The Indian Companies Act does not specify any separate qualifications of the directors. It has only been said that only persons can be directors, who are required to take at least one qualifying share and one person can be appointed director of not more than 20 companies.
It is necessary for the operators to possess the following qualifications: (1) To take a qualifying share – Every operator is required to have at least one or the minimum qualification prescribed by the Articles of Association.
(2) Taking shares by transfer – Qualifying shares can also be purchased from the market.
(3) The value of the shares should not exceed ₹5,000 – The value of the operator’s qualifying shares should not exceed ₹5,000. If the value of one share is more than ₹5,000, then only one share will be considered eligible.

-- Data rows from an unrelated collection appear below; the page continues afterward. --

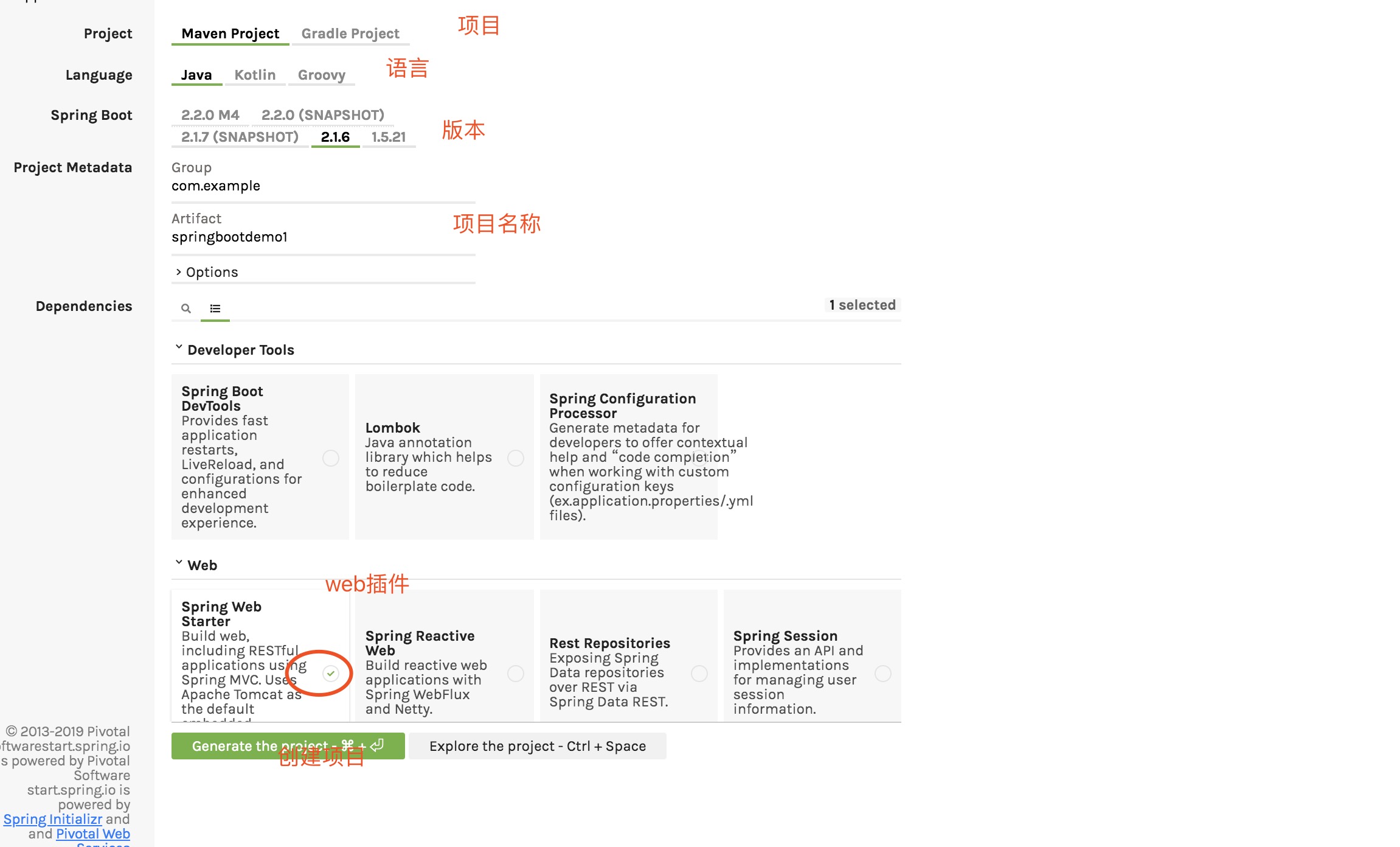This screenshot has width=1400, height=847.
Task: Select Spring Session dependency circle
Action: click(883, 674)
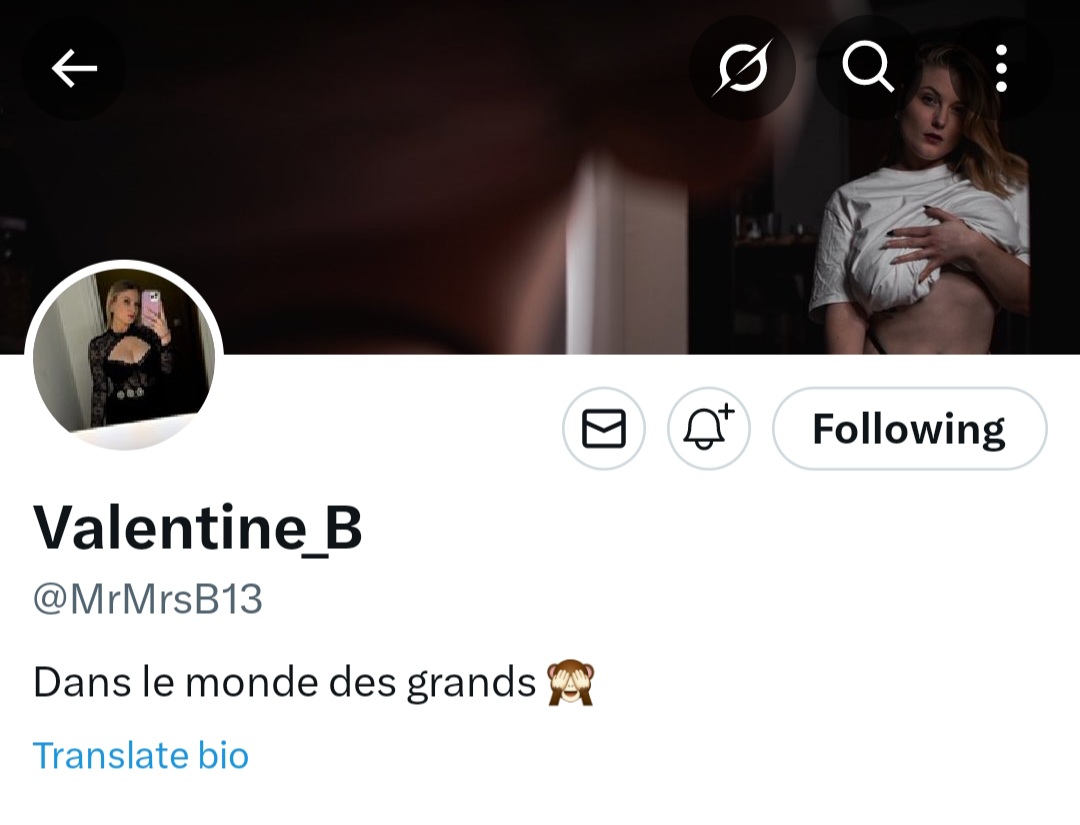Toggle post notifications with the bell icon
The image size is (1080, 825).
[708, 429]
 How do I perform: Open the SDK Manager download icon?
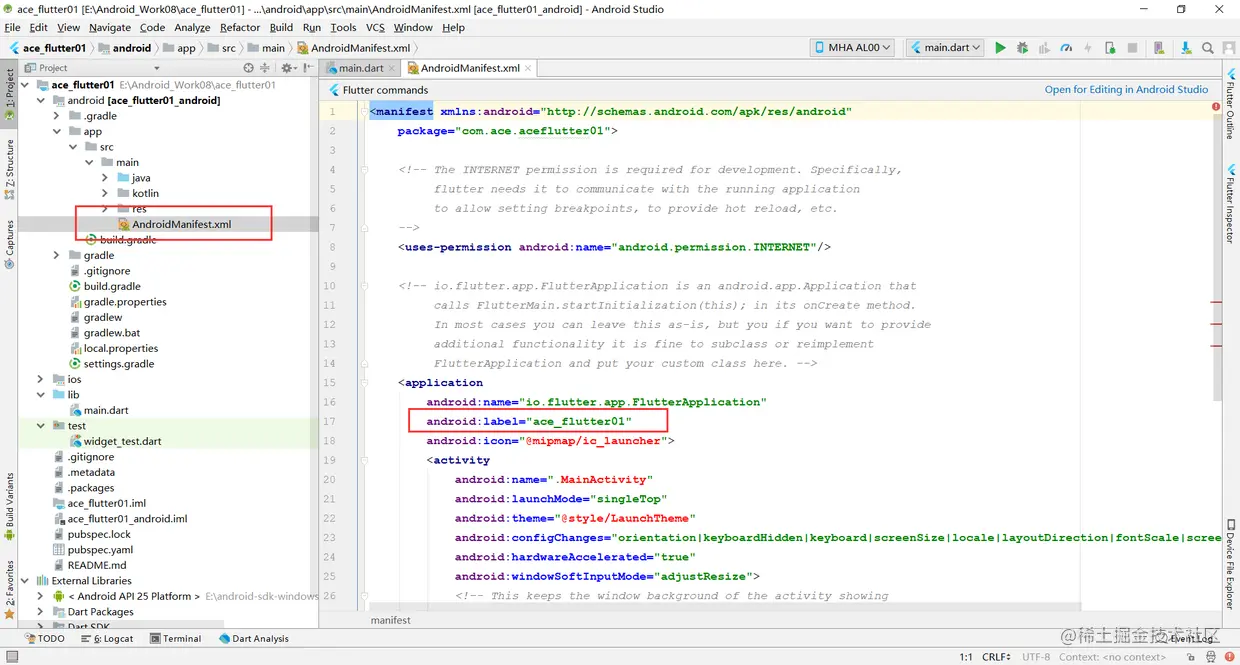[x=1186, y=48]
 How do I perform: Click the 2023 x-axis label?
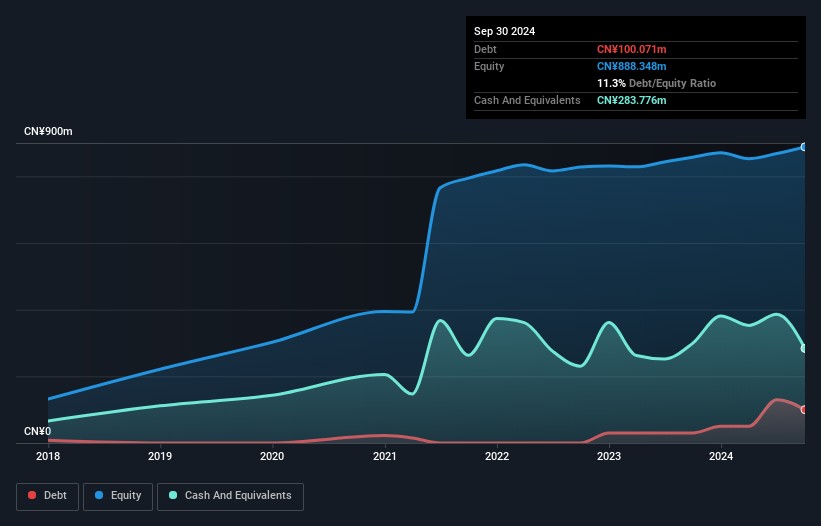pos(609,457)
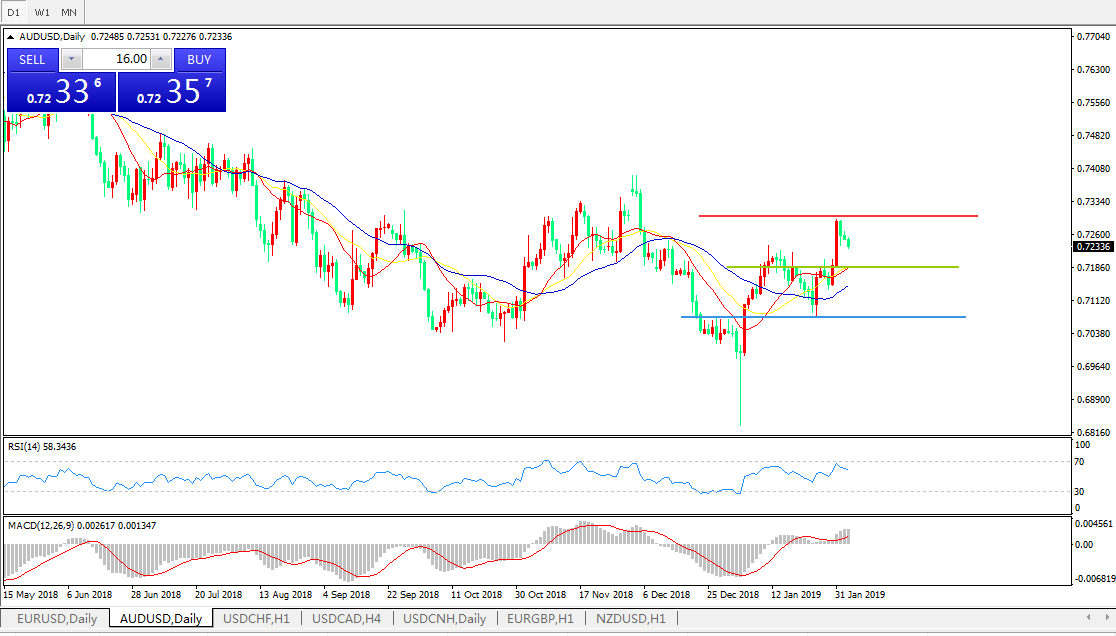This screenshot has height=636, width=1116.
Task: Click the 16.00 lot volume field
Action: (116, 60)
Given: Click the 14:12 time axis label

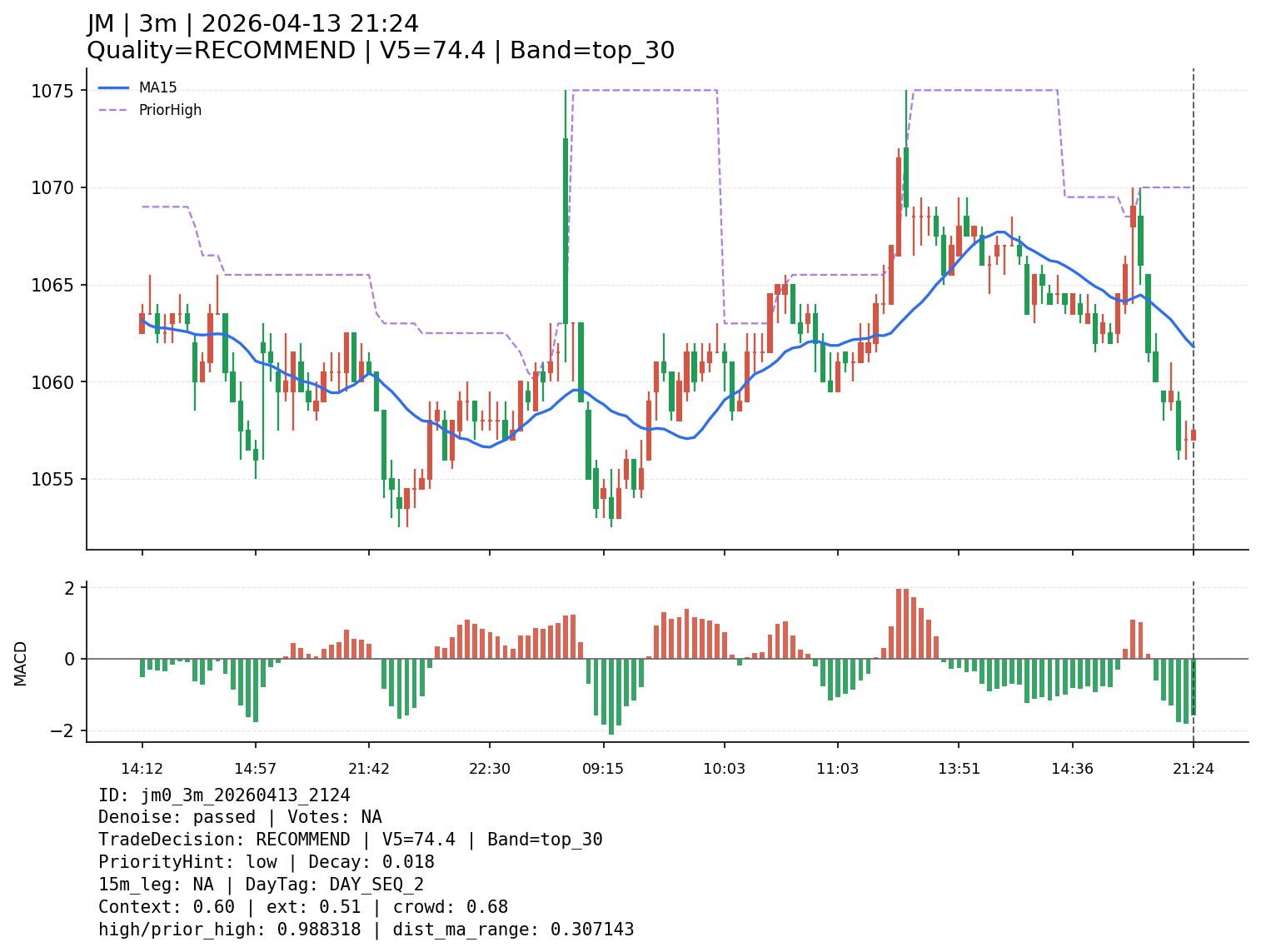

(4) Period of holding of Shares If the Director does not take the qualifying shares within two months of his appointment or does not retain the ownership of them during his tenure, his post shall be deemed to be vacant.
(5) Prescribing qualifications in addition to shares – Additional qualifications may also be prescribed for operators in addition to shares, which shall be necessary to fulfill.
(6) Share warrant- The holding of share warrant by the operators shall not be included in the number of qualifying shares.
(7) Directors of private company – There shall be no rules on the operators of private company having qualifying share. Applicable
Only Individual to be Director – No amalgamated institution, association or firm is appointed as a director of a company. Only individuals can be appointed as directors.